Anstelle von Zerfall haben die Wissenschaftler ein Szenario durchgerechnet, bei dem zwei Dunkle-Materie-Teilchen aufeinandertreffen und miteinander zerstrahlen, ein Prozess, der als Annihilation bezeichnet wird und beispielsweise auch beim Zusammentreffen eines Elektrons mit seinem Antiteilchen, dem Positron, stattfindet.

„Früher ist man davon ausgegangen, dass Paarvernichtung bei derart leichter Dunkler Materie nicht beobachtbar ist“, erklärt Kopp. „Wir haben unser neues Modell berechnet und mit experimentellen Daten verglichen, es passt alles viel besser zusammen als in älteren Modellen.“

Dunkle-Materie-Teilchen wären demnach sog. Fermionen mit einer Masse von nur wenigen Kiloelektronenvolt, häufig auch als „sterile Neutrinos“ bezeichnet. Ein solches leichtes Teilchen gilt eigentlich als problematisch, weil es die Entstehung von Galaxien nicht hinreichend erklärt. „Diese Bedenken können wir ausräumen“, so Kopp und erklärt weiter: „Unser Modell hat einen eleganten Ausweg gefunden.“

Entscheidend sei zudem die Annahme, dass die Annihilation der Dunklen Materie ein zweistufiger Prozess ist: Es wird zunächst ein Zwischenzustand gebildet, der dann seinerseits in die beobachtete Röntgenstrahlung zerstrahlt. „Wir zeigen in unseren Berechnungen, dass sich die resultierende Röntgensignatur sehr gut mit den Beobachtungen deckt und damit eine neuartige Erklärung dafür bietet“.

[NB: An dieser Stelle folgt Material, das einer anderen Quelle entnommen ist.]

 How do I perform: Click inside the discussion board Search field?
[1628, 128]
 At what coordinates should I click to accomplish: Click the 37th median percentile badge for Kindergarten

Darüber hinaus sei das neue Modell so allgemein, dass es auch dann einen interessanten Ansatz für die Suche nach Dunkler Materie liefern würde, falls die 2014 entdeckte Spektrallinie andere Ursachen hat.

Schon jetzt arbeiten theoretische und experimentelle Physiker der JGU arbeiten aktuell an dem vorgeschlagenen ESA-Projekt „e-ASTROGAM“ mit, das astrophysikalische Röntgenstrahlung mit bisher unerreichter Genauigkeit untersuchen könnte.